Sami Bey henüz teşrif etmemişken odasına, ondan bahsedeyim biraz. Bizi yeterince anlattım. O, kapıcının da söylediği gibi uzun boylu, orta yaşları geçkin, şikâyeti çözümünden çok bir adam. Pek misafiri gelmez. Nerede çalıştığıysa ayrı bir muamma! Sabahları erken çıkar, şimdi olduğu gibi, akşamüzeri gelir. Daima aynı saatlerde yaşar, hiç şaşırtmaz. Özel zevkleri, beğenileri vardır ya da varmış gibi davranır. Gece çökünce yanımızda belirir; arada karşısındaki duvara yani bize bakar. Loş odasında ışık bir bizi, bir onu aydınlatır. Karanlığın iki başı oluruz biz, o zaman. Onunla ilgili ilk fark ettiğimiz, mesela, memnuniyetsizlik dolu bakışlarıydı. Bunu gözlüğünün üstünden bize baktığı için söylemiyorum, özel bir çabası yok öyle olmak için. Doğuştan getirdiği vardır insanın ana rahminde oluşur, yaşadıkça biçimlenir. Sami Bey’in bakışları da böyleydi işte, huzursuz ruhunun yansımaları. Bir bize konuşurken duyarız gerçek sesini, olur da telefon çalarsa konuştuğu ses sanki kendinin değil. Ağzında geveler lafı, hoşuna gitmediyse karşısındaki geçiştiriverir. Bu ‘ben’i beğenmişlik değil, aksine, ‘ben’i hariç herkesi üstün görmesinden; övünülecek bir şeyi, başarısı, yeteneği, hiçbiri olmadığına inanmasından. Belki de var ama kendi bile farkında değil. İşe gitmese sanki hiç var olmayacak bir adam Sami Bey. Biz zaman geçtikçe onun evini ev bildik; alıştık her bir hareketine. Ben konuşurken geldi bile kahve fincanına sarılmış ellerini ısıtıyor.
– Eva, bu adam yaşamakla hiç mi ilgilenmiyor?
– Acı çekiyor Adam, bağıramıyor. Onun yerine evi ayağa kalkıyor, tozlar uçuşuyor, bulaşıklar duruyor, kapı da gıcırdıyor. Duvara asıldığımız ilk günü anımsıyorum, okuması bitince dumanlı yüzünün ardından söylediği ilk sözü: “Adam und Eva, Dürer sizi neden iki parça çizdi. Neden ayrısınız siz?” İlk sorusu, ondan duyduğumuz ilk şey bu cümleydi. Bu sözle uyandık biz. Sami Bey görmeden, göz ucuyla bakmıştık birbirimize belki nedenini bilenimiz vardır diye. Lakin bizi uyandıran söze hiç cevap veremedik. Ressam hakkında konuşmak Eva varken bana düşmezdi gerçi. Dürer’in ne düşündüğünü Eva daha iyi bilir çünkü annesiymiş gibi hisseder, daha yakındır ona. Buna rağmen bahar sesli, güzel Eva’m, ilk günahın acısından beri az konuşur, çokça da ağlar.
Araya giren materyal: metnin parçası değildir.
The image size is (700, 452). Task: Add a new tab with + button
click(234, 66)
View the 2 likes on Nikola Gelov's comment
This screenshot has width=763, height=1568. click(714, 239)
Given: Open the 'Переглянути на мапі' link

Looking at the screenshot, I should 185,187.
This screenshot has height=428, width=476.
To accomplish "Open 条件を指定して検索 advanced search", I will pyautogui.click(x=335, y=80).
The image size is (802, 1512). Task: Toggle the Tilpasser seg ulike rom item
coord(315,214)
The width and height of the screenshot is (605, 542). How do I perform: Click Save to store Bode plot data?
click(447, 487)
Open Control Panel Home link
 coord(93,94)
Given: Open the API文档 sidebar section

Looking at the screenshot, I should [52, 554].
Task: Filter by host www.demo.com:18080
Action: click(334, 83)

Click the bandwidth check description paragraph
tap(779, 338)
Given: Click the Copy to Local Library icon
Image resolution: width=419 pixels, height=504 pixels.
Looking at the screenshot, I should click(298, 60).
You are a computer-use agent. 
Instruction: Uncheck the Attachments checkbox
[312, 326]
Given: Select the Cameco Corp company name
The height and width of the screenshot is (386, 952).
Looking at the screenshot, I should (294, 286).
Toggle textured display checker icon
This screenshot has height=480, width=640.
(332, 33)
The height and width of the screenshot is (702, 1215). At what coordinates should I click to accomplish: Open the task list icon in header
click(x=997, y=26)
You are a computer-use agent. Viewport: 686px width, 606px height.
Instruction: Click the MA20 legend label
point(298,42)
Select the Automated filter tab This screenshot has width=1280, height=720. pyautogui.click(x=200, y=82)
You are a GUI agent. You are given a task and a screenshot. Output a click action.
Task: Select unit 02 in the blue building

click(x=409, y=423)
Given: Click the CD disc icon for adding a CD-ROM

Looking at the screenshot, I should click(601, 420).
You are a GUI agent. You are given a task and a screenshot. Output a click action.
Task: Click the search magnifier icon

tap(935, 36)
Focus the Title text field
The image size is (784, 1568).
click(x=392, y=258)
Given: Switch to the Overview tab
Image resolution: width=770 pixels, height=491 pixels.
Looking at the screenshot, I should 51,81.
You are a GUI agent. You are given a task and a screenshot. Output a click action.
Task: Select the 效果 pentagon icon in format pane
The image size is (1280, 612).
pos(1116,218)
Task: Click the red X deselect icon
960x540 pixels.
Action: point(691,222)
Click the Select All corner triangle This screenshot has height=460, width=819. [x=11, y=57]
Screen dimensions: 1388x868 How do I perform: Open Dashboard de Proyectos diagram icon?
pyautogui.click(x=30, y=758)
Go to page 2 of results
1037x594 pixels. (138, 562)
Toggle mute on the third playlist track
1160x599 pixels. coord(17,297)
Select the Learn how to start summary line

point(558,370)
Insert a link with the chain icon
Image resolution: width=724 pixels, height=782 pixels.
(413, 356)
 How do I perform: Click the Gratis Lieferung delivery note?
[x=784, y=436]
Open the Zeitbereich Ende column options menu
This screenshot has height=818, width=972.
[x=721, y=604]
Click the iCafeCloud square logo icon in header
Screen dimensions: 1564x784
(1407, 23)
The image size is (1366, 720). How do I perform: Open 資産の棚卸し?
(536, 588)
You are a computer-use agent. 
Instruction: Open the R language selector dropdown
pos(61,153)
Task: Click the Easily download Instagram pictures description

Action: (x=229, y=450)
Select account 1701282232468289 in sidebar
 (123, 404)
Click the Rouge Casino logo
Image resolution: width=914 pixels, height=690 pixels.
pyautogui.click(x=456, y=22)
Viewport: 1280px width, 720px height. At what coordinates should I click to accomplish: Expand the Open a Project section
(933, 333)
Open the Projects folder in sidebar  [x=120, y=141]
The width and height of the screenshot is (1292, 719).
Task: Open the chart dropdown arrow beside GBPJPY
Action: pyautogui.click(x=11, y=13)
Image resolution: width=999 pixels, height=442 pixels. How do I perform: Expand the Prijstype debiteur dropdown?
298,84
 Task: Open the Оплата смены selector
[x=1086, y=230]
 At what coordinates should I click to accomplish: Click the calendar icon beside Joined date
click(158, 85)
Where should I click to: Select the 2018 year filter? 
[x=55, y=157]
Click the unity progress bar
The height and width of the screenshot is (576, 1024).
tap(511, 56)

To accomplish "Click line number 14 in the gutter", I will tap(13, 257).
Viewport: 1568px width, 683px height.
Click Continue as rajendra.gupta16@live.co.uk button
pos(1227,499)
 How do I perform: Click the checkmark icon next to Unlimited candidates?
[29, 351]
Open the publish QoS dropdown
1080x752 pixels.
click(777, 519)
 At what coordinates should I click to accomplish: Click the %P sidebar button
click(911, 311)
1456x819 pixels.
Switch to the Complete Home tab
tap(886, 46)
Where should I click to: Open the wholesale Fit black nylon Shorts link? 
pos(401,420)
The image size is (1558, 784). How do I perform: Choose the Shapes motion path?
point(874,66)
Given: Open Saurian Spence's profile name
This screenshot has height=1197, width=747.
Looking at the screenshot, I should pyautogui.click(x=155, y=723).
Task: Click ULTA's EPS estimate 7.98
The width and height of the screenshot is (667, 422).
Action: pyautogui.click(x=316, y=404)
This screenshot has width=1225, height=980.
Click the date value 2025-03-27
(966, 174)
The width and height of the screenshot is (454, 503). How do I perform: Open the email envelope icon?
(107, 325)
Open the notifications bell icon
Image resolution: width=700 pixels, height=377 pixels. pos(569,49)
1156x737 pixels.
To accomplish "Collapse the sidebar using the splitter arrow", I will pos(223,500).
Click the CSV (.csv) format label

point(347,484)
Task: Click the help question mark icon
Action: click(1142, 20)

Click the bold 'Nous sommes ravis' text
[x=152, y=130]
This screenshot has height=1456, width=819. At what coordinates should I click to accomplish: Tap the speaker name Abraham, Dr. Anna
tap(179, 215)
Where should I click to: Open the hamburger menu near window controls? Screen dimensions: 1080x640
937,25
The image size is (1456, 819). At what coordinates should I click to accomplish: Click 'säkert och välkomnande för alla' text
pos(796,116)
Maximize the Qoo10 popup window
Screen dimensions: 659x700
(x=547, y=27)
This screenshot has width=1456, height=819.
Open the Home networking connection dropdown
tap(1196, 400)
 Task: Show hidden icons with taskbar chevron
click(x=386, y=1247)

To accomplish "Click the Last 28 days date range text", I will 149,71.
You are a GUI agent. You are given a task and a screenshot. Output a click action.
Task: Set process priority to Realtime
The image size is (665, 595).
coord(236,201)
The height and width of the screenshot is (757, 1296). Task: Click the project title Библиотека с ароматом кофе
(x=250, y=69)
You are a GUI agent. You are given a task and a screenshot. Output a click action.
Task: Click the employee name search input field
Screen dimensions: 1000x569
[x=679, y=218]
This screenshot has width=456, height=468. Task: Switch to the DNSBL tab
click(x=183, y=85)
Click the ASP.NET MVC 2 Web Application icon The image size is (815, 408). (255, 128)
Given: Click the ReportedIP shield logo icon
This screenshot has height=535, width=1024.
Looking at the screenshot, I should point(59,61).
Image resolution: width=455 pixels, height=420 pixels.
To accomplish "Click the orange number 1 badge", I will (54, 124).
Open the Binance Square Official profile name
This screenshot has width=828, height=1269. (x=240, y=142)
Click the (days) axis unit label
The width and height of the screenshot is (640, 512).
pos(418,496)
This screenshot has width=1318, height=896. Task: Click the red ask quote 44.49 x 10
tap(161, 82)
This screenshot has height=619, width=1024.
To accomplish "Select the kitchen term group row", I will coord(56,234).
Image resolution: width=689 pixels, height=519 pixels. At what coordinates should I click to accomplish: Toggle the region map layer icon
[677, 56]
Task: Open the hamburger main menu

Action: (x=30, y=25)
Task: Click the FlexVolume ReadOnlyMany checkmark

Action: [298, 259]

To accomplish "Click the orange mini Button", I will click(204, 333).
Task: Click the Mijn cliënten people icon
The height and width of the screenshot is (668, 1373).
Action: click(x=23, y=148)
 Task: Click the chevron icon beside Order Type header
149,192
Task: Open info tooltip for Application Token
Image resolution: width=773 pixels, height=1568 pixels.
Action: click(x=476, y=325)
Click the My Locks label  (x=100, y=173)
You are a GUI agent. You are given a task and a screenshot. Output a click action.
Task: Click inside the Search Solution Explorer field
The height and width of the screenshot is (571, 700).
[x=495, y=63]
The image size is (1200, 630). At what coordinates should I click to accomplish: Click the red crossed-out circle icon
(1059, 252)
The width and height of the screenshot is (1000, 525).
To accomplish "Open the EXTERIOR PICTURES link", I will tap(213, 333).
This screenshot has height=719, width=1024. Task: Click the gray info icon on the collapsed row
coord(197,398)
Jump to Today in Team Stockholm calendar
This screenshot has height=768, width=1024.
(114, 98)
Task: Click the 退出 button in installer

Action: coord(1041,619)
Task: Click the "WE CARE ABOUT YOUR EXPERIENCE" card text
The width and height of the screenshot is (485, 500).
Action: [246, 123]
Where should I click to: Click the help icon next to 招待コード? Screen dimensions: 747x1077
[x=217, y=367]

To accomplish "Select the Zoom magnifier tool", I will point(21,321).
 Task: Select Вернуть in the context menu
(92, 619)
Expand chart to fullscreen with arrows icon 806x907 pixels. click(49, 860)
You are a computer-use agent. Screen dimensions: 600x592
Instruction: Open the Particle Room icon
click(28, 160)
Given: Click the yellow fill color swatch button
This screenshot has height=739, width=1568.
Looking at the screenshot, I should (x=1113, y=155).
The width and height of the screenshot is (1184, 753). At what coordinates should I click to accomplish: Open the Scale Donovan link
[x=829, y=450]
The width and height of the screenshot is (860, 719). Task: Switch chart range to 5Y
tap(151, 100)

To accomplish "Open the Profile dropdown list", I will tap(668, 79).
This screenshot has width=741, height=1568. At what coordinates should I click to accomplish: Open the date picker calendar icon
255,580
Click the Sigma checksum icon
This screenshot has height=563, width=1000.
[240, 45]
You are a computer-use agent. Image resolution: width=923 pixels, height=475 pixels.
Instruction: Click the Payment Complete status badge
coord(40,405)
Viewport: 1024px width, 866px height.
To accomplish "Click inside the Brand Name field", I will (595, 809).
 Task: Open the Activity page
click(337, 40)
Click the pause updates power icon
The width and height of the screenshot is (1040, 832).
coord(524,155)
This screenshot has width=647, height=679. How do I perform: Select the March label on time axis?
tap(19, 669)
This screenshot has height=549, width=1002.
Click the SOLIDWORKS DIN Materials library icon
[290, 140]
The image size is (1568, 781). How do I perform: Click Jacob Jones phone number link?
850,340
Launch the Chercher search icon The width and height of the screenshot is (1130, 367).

Kadınların duygusal olması, ilk analarındandır. Kanından verdi kadınlara, benzemeleri olağan. Eva’nın yılana kanmasından yine, kadınların erkeklere hemen inanması. Ama hiç kızmadım Eva’ya, Aden’de de mutluydum sürgünde de. Ben onunla hep mutluydum, en acılı günlerde bile o yeterdi. Fakat şimdi, bu evde düşünüyorum bazen soyumuzu. Sami Bey düşündürüyor bunları bana.
Sami Bey karısını terk edeli olmuş epey olmuş uzun uzadıya anlatmayayım. Fakat sevgilisini biliriz, duvara asıldığımız ilk günlerdi, hiç unutmam; “Ahmet koskoca Almanya’dan sana bir müze posteri mi aldı?” demişti. Ucuz veya değersiz olduğumuzu düşündüğünden değil tabii, Eva ile ben bin yıllardır yan yanayız, sadece bu tabloda değil her yerde biziz. İnsanın haseti ateş gibidir; saklamaya çalıştıkça dumanı tüter. Canan Hanım, Sami Bey evliyken vardı. O boşanınca Canan Hanım gün geçtikçe silinmeye başladı. Karardı, sessizleşti, yitti. Ne kendini kanıtlaması gerekliydi artık ne de karşısında başka bir kadın vardı. Sami Bey tam anlamıyla “onun” olunca, Canan Hanım söndü. Göç zamanı gelmiş kuşlar gibi yerini yadırgadı, uçmaya başladı. Sami Bey’i terk etti. Giderken söyledikleri, hiç düşünmediği kendini anlatmış olacak ki Sami Bey sıkça o cümleyi tekrarlardı: “Karına dön. Sanırım ikinci kadının varlığı ikinci olduğu için değerli.” Son sözünün bu olması karısını geri getirmedi. Kimse gelmedi. Gidecek biri kalmayana kadar gittiler. Sami Bey terk edilmeye mi içerlemişti, yalnızlığına mı bilmiyorum. Rüzgârın şehri süpürdüğü soğuk günlerden birinde, bu hususla ilgili, ilk ve son kez konuştu:
-Derin uykundan uyandıran suçlu mudur her zaman? Tek günahı, seni, olmayacağını bildiğin ama kabul edemediğin şeyden kurtarması mıdır? Karımı terk etmek çok zordu. Yılları devirmiş iki insanı, birbirinden ayıracak nedenin -burada bu neden Canan oluyor- sağlam olması gerekir. Karımı daha önce de aldattım ama ayrılmayı hiç düşünmedim, kendisi de söylerdi bunu: “Sevişir gelirsin.” Canan’ın farklı olduğunu başından beri, hatta benden önce o biliyordu. Kimseye göstermediği dişini, beni yanında tutmak için yapabileceği her şeyi denedi. İkisinin de birbirini dişlerken beni okşaması hoşuma gitti. Aşağılık bir his bu farkındayım. Peki, neden Canan’a gittim? Âşık mı oldum? Tabii ki hayır! Evimdeki tek kadın sensin Eva, söyle bana neden karım değil, başkaları değil, neden Canan?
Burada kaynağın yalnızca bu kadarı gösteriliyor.